→ Requirement
Every record here should be printed again exactly.

→ Task data
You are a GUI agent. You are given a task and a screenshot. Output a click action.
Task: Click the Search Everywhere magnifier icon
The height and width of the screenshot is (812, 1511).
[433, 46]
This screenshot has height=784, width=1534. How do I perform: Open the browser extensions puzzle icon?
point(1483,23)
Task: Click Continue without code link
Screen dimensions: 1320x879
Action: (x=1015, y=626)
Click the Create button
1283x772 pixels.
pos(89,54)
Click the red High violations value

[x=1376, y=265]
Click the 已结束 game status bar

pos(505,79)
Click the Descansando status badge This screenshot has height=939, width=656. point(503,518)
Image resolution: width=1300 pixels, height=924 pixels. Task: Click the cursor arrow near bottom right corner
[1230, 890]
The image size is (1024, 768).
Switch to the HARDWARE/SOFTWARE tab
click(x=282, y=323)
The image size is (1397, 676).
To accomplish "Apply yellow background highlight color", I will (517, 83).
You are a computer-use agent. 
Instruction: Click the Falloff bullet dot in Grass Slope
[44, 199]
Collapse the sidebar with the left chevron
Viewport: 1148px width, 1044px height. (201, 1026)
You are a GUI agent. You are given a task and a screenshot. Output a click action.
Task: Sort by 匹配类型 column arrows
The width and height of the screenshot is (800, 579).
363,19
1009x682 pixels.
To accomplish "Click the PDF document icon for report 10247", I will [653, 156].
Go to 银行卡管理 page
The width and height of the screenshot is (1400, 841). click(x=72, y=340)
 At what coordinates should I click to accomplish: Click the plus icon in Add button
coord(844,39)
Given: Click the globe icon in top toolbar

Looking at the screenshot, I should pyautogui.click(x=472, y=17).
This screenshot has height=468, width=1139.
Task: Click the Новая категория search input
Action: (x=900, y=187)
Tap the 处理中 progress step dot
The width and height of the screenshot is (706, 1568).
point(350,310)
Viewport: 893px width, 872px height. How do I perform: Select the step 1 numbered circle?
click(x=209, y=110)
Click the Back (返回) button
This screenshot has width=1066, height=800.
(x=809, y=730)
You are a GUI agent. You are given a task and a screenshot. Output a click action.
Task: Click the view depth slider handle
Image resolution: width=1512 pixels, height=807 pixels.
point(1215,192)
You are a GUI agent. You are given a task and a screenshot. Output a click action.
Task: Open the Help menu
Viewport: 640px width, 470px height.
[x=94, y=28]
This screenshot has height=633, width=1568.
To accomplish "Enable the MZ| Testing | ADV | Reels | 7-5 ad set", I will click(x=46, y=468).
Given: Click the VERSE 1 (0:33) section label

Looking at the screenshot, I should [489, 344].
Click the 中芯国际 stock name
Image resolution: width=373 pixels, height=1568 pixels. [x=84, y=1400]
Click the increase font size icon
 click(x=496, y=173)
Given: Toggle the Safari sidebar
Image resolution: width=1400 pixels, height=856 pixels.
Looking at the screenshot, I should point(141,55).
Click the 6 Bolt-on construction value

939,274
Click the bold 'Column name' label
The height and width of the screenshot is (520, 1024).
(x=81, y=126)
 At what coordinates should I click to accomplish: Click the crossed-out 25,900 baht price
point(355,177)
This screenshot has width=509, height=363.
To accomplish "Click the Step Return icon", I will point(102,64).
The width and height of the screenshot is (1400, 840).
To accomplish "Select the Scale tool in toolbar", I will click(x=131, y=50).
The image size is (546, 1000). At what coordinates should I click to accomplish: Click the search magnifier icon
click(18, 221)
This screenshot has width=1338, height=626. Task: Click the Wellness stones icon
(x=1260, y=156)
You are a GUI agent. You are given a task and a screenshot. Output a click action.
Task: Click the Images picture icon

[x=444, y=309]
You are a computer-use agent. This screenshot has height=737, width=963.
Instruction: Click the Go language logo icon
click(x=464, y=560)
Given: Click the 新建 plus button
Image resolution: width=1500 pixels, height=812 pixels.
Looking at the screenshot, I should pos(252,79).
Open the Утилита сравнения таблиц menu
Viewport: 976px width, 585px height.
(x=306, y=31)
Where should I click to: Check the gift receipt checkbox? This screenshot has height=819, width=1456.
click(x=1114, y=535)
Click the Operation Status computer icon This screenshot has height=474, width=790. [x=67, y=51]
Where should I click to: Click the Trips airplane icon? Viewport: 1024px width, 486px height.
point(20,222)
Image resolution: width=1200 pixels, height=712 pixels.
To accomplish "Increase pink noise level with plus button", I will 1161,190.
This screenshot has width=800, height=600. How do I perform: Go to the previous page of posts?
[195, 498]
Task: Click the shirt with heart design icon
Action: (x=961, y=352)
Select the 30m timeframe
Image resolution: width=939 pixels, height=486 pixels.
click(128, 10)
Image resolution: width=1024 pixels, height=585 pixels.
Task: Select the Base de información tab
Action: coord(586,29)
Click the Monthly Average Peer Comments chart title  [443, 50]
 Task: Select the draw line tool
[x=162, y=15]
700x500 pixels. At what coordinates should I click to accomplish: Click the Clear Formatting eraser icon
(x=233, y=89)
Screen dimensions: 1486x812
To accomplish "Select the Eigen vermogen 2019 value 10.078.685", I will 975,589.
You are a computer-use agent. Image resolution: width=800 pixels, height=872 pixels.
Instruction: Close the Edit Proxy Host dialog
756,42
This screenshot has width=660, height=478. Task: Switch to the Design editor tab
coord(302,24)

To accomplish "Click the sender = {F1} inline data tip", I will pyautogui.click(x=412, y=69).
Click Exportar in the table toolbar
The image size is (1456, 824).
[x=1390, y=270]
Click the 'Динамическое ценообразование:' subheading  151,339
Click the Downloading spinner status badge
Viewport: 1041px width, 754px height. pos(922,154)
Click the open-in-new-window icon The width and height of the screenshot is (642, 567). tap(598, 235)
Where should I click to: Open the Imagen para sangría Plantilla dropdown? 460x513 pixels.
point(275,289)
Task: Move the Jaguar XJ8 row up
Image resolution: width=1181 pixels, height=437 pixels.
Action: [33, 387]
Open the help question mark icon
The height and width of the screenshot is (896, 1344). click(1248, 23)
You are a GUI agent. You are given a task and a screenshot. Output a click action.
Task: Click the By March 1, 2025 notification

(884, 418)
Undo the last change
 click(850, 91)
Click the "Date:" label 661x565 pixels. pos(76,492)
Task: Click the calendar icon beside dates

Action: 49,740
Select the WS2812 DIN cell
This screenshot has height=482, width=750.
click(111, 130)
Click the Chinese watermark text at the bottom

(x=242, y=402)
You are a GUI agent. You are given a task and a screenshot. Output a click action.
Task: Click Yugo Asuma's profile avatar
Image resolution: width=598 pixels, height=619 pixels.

→ Solved problem
You are a GUI agent. You are given a task and a screenshot. Output a click action.
Task: Click the Search Everywhere magnifier icon
The height and width of the screenshot is (812, 1511).
[433, 46]
This screenshot has height=784, width=1534. How do I perform: Open the browser extensions puzzle icon?
point(1483,23)
Task: Click Continue without code link
Screen dimensions: 1320x879
Action: (x=1015, y=626)
Click the Create button
1283x772 pixels.
pos(89,54)
Click the red High violations value

[x=1376, y=265]
Click the 已结束 game status bar

pos(505,79)
Click the Descansando status badge This screenshot has height=939, width=656. point(503,518)
Image resolution: width=1300 pixels, height=924 pixels. Task: Click the cursor arrow near bottom right corner
[1230, 890]
The image size is (1024, 768).
Switch to the HARDWARE/SOFTWARE tab
click(x=282, y=323)
The image size is (1397, 676).
To accomplish "Apply yellow background highlight color", I will (517, 83).
You are a computer-use agent. 
Instruction: Click the Falloff bullet dot in Grass Slope
[44, 199]
Collapse the sidebar with the left chevron
Viewport: 1148px width, 1044px height. (201, 1026)
You are a GUI agent. You are given a task and a screenshot. Output a click action.
Task: Sort by 匹配类型 column arrows
The width and height of the screenshot is (800, 579).
363,19
1009x682 pixels.
To accomplish "Click the PDF document icon for report 10247", I will [653, 156].
Go to 银行卡管理 page
The width and height of the screenshot is (1400, 841). click(x=72, y=340)
 At what coordinates should I click to accomplish: Click the plus icon in Add button
coord(844,39)
Given: Click the globe icon in top toolbar

Looking at the screenshot, I should pyautogui.click(x=472, y=17).
This screenshot has height=468, width=1139.
Task: Click the Новая категория search input
Action: (x=900, y=187)
Tap the 处理中 progress step dot
The width and height of the screenshot is (706, 1568).
point(350,310)
Viewport: 893px width, 872px height. How do I perform: Select the step 1 numbered circle?
click(x=209, y=110)
Click the Back (返回) button
This screenshot has width=1066, height=800.
(x=809, y=730)
You are a GUI agent. You are given a task and a screenshot. Output a click action.
Task: Click the view depth slider handle
Image resolution: width=1512 pixels, height=807 pixels.
point(1215,192)
You are a GUI agent. You are given a task and a screenshot. Output a click action.
Task: Open the Help menu
Viewport: 640px width, 470px height.
[x=94, y=28]
This screenshot has height=633, width=1568.
To accomplish "Enable the MZ| Testing | ADV | Reels | 7-5 ad set", I will click(x=46, y=468).
Given: Click the VERSE 1 (0:33) section label

Looking at the screenshot, I should [489, 344].
Click the 中芯国际 stock name
Image resolution: width=373 pixels, height=1568 pixels. [x=84, y=1400]
Click the increase font size icon
 click(x=496, y=173)
Given: Toggle the Safari sidebar
Image resolution: width=1400 pixels, height=856 pixels.
Looking at the screenshot, I should point(141,55).
Click the 6 Bolt-on construction value

939,274
Click the bold 'Column name' label
The height and width of the screenshot is (520, 1024).
(x=81, y=126)
 At what coordinates should I click to accomplish: Click the crossed-out 25,900 baht price
point(355,177)
This screenshot has width=509, height=363.
To accomplish "Click the Step Return icon", I will point(102,64).
The width and height of the screenshot is (1400, 840).
To accomplish "Select the Scale tool in toolbar", I will click(x=131, y=50).
The image size is (546, 1000). At what coordinates should I click to accomplish: Click the search magnifier icon
click(18, 221)
This screenshot has width=1338, height=626. Task: Click the Wellness stones icon
(x=1260, y=156)
You are a GUI agent. You are given a task and a screenshot. Output a click action.
Task: Click the Images picture icon

[x=444, y=309]
You are a computer-use agent. This screenshot has height=737, width=963.
Instruction: Click the Go language logo icon
click(x=464, y=560)
Given: Click the 新建 plus button
Image resolution: width=1500 pixels, height=812 pixels.
Looking at the screenshot, I should pos(252,79).
Open the Утилита сравнения таблиц menu
Viewport: 976px width, 585px height.
(x=306, y=31)
Where should I click to: Check the gift receipt checkbox? This screenshot has height=819, width=1456.
click(x=1114, y=535)
Click the Operation Status computer icon This screenshot has height=474, width=790. [x=67, y=51]
Where should I click to: Click the Trips airplane icon? Viewport: 1024px width, 486px height.
point(20,222)
Image resolution: width=1200 pixels, height=712 pixels.
To accomplish "Increase pink noise level with plus button", I will 1161,190.
This screenshot has width=800, height=600. How do I perform: Go to the previous page of posts?
[195, 498]
Task: Click the shirt with heart design icon
Action: (x=961, y=352)
Select the 30m timeframe
Image resolution: width=939 pixels, height=486 pixels.
click(128, 10)
Image resolution: width=1024 pixels, height=585 pixels.
Task: Select the Base de información tab
Action: coord(586,29)
Click the Monthly Average Peer Comments chart title  [443, 50]
 Task: Select the draw line tool
[x=162, y=15]
700x500 pixels. At what coordinates should I click to accomplish: Click the Clear Formatting eraser icon
(x=233, y=89)
Screen dimensions: 1486x812
To accomplish "Select the Eigen vermogen 2019 value 10.078.685", I will 975,589.
You are a computer-use agent. Image resolution: width=800 pixels, height=872 pixels.
Instruction: Close the Edit Proxy Host dialog
756,42
This screenshot has width=660, height=478. Task: Switch to the Design editor tab
coord(302,24)

To accomplish "Click the sender = {F1} inline data tip", I will pyautogui.click(x=412, y=69).
Click Exportar in the table toolbar
The image size is (1456, 824).
[x=1390, y=270]
Click the 'Динамическое ценообразование:' subheading  151,339
Click the Downloading spinner status badge
Viewport: 1041px width, 754px height. pos(922,154)
Click the open-in-new-window icon The width and height of the screenshot is (642, 567). tap(598, 235)
Where should I click to: Open the Imagen para sangría Plantilla dropdown? 460x513 pixels.
point(275,289)
Task: Move the Jaguar XJ8 row up
Image resolution: width=1181 pixels, height=437 pixels.
Action: [33, 387]
Open the help question mark icon
The height and width of the screenshot is (896, 1344). click(1248, 23)
You are a GUI agent. You are given a task and a screenshot. Output a click action.
Task: Click the By March 1, 2025 notification

(884, 418)
Undo the last change
 click(850, 91)
Click the "Date:" label 661x565 pixels. pos(76,492)
Task: Click the calendar icon beside dates

Action: 49,740
Select the WS2812 DIN cell
This screenshot has height=482, width=750.
click(111, 130)
Click the Chinese watermark text at the bottom

(x=242, y=402)
You are a GUI agent. You are given a task and a screenshot. Output a click action.
Task: Click Yugo Asuma's profile avatar
Image resolution: width=598 pixels, height=619 pixels.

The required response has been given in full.